Up in the mountains, the aspen have long since turned, and with this week’s snowfall, the last few hardy leaves are likely all on the ground.

But there’s still time to enjoy beautiful fall foliage along the Front Range. 
More than other seasons, perhaps, fall leads us to reflect, to take stock of where we are in our journey through life. Summer’s blossoms are gone, our garden harvest is over, or almost so, and the trees are shedding their leaves. These changes in the natural world around us stimulate us to think of those who are no longer with us, and of our own mortality. Such reflections can take many forms.
Perhaps we feel the sharp pain of the loss of a loved one. We may feel alone. But if we look at fall more closely, we see that the autumnal changes in nature are not an end. Instead, they are just a part of the cycle of life.

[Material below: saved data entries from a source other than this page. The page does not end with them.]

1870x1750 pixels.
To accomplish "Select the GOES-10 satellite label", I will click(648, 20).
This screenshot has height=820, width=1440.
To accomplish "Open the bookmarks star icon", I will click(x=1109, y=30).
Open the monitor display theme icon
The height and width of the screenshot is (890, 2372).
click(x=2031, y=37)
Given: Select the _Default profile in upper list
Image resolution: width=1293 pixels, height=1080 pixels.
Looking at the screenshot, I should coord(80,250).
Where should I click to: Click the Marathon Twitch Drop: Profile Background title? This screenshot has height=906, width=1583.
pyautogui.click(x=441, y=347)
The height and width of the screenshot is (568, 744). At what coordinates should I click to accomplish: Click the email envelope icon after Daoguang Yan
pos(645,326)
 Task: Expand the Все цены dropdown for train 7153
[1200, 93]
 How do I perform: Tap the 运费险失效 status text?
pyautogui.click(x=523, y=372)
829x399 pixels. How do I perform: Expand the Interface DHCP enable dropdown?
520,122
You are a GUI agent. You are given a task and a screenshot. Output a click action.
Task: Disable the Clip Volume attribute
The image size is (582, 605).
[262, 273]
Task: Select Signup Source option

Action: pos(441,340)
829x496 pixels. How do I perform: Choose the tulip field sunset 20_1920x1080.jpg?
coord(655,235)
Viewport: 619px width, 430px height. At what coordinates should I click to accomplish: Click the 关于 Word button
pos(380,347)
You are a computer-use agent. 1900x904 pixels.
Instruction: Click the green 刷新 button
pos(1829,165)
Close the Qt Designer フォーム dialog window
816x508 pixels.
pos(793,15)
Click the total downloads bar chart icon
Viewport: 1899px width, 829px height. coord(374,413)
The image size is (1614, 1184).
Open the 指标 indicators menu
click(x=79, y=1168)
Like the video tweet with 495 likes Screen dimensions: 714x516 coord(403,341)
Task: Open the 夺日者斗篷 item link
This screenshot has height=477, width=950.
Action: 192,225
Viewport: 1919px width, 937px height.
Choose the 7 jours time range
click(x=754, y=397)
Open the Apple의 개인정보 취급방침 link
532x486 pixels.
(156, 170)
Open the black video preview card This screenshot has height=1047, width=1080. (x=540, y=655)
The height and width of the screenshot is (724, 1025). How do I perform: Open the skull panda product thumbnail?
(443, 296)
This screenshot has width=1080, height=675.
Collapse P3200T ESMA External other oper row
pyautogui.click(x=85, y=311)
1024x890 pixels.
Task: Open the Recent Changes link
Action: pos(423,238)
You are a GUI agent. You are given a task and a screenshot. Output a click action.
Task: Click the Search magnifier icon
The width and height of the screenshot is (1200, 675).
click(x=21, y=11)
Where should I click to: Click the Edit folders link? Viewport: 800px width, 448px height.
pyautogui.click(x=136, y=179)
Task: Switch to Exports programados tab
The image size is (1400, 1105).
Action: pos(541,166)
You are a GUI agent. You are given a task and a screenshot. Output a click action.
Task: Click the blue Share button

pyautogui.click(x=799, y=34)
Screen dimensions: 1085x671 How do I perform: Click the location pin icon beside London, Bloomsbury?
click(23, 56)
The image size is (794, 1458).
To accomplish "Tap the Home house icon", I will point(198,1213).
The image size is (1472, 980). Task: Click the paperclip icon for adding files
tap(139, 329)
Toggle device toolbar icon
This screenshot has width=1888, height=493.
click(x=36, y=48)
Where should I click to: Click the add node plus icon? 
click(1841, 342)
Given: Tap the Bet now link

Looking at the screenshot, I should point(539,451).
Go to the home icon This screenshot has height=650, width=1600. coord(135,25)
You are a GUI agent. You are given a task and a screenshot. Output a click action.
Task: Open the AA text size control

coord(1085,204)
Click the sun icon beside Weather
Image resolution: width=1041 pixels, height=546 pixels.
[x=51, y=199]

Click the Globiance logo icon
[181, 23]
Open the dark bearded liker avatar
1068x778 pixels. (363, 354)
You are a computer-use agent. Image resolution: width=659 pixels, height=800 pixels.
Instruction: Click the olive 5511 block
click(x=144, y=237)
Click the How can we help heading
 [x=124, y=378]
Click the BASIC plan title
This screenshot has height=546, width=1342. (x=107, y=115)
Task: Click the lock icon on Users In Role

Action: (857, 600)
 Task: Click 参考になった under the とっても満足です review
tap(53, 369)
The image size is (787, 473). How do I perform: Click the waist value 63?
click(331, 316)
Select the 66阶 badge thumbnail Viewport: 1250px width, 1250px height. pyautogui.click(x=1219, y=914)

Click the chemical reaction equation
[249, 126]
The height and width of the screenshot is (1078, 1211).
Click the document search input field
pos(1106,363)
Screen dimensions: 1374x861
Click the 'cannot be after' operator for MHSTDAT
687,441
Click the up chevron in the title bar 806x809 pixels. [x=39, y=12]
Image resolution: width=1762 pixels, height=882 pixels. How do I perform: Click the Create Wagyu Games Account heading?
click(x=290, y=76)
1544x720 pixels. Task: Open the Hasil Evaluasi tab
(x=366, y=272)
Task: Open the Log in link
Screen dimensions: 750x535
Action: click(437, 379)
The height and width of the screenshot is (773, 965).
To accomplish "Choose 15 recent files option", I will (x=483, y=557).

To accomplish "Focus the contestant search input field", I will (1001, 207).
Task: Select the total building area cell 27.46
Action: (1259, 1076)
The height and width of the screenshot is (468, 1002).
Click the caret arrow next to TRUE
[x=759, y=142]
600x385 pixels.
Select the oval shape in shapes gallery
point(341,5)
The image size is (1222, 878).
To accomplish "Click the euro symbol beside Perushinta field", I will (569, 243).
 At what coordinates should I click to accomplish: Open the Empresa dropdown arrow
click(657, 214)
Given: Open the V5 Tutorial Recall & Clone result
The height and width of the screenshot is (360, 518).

This year’s leaves began as sunlight, carbon dioxide, water, and perhaps a few minerals from the soil.
As the leaves decompose, they become nutrients for next year’s growth, or the year after that. Where there was a flower is now a seed, waiting for the wind to transport it to a patch of dirt where it will start a new life.


Trees use the carbon dioxide you exhale to make their leaves. You breathe the oxygen the trees produce. You — me — we all are inextricably entwined with the rest of creation. Recognizing this physical fact — that there’s a whole lotta recycling going on, all the time — may help us to deal with feelings of loneliness or isolation.

Sharon Salzburg writes in her book Lovingkindness: “What would we fear if we experienced ourselves to be part of the whole of nature, moving and changing, being born and dying? We would then see that our bodies are joined with the planet in a continual, rhythmic exchange as matter and energy flow back and forth between ourselves and the environment. This is breathing. With each breath, we exchange carbon dioxide from within us for oxygen outside us. Normally we take this process for granted, but this exchange, this connection that is going on every moment, is actually the experience of being alive. We do not live as isolated fragments, completely separate, but as parts of a great, dynamic, mutable whole.”